Dark and Stormy Night

The Dreaded Rejection Letter

Dear Author,
Thank you for submitting your work to us. Unfortunately, it doesn't meet our needs at the present time, but we wish you future success.

The Editor

Well, that's what they write. Any professional in the business will tell you editors, agents, and publishers don't reject writers: They reject pieces of paper with words written on them. However, that's not what writers hear:

Dear Loser,

We considered using your manuscript as a coaster, but it was stinking up the place so much we couldn't even be bothered to steam off the stamps. Hopefully we'll never hear from you again, but wish you success at a more appropriate profession, such as fish cleaner or stall mucker.

Go Away,

The Editors

And that's not fair, because in the publishing industry the gatekeepers are inundated with hundreds of--let's face it, sometimes desperate--writers every day. Sometimes a form rejection letter (more likely e-mail) is all they have time for; sometimes they don't have time even for that. There are lots of things to complain about with the publishing industry, but on an individual basis the people working there are pretty decent.

Still, writers get more rejections than a nerd at a sports bar, and I should know. (Just kidding--I never went to sports bars.) In fact, if you're doing it right you're going to get lots and lots of rejections. But sometimes, especially if you're having a down day overall, your umpteenth rejection will show up and just hit you harder than most. That's what happened to me, anyway.

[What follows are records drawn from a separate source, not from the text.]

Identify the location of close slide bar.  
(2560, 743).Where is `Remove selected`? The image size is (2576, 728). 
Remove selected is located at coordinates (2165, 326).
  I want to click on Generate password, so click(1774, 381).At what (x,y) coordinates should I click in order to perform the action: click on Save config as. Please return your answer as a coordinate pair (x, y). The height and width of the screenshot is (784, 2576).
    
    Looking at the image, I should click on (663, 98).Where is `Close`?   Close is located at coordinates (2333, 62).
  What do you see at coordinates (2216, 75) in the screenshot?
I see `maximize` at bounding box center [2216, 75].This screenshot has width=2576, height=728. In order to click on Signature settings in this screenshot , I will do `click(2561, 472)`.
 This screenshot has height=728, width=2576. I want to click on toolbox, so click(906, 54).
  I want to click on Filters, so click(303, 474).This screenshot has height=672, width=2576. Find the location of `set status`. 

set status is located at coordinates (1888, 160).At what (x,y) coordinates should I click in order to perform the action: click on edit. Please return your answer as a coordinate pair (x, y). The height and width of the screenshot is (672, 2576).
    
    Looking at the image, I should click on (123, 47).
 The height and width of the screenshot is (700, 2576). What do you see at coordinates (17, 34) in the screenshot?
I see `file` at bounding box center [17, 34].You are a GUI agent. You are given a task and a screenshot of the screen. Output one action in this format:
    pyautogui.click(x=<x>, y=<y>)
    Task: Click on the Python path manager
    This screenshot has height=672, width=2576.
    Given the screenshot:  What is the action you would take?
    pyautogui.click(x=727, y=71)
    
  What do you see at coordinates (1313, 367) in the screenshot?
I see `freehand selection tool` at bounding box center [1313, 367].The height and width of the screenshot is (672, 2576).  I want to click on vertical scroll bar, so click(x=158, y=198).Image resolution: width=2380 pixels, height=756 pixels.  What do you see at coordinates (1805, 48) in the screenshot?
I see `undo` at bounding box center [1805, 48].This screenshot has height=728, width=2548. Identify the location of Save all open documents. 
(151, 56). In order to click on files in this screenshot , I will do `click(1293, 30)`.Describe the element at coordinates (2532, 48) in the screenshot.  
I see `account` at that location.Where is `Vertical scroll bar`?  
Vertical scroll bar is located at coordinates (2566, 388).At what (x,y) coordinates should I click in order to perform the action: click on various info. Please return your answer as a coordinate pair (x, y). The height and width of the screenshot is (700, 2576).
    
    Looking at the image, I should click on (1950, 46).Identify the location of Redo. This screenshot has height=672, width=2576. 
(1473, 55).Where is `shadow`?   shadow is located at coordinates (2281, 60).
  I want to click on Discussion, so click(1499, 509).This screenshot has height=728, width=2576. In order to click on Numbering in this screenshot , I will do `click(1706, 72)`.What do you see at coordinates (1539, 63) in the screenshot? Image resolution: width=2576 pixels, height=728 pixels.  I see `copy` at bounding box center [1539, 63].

When I first started out, back in the days of snail mail delivered by the Pony Express, I collected enough form rejection letters to paper my office walls ... which would have looked better than the wallpaper I actually had at the time. Later I'd get the occasional encouraging note at the end of one. Then I'd get brief, but personal, rejections. Then more detailed ones, and then, one day, an acceptance. A few times after that, I received some detailed letters describing why they were rejecting the manuscript, or even asking for some changes and a resubmission. Now it's decades since I started out: I have nine published books, and stories in three anthologies.

And I still get form rejection letters.

So yeah, it gets me down sometimes, especially this time of year when the days are short. But after all this time, I've developed a method of dealing with these bouts of sudden depression: I go to my laptop, open up a word document ...

And start working on another story.

It doesn't get me published ... well, not immediately. But it does remind me of why I'm doing this to begin with.

Sometimes the writing life just goes to the dogs.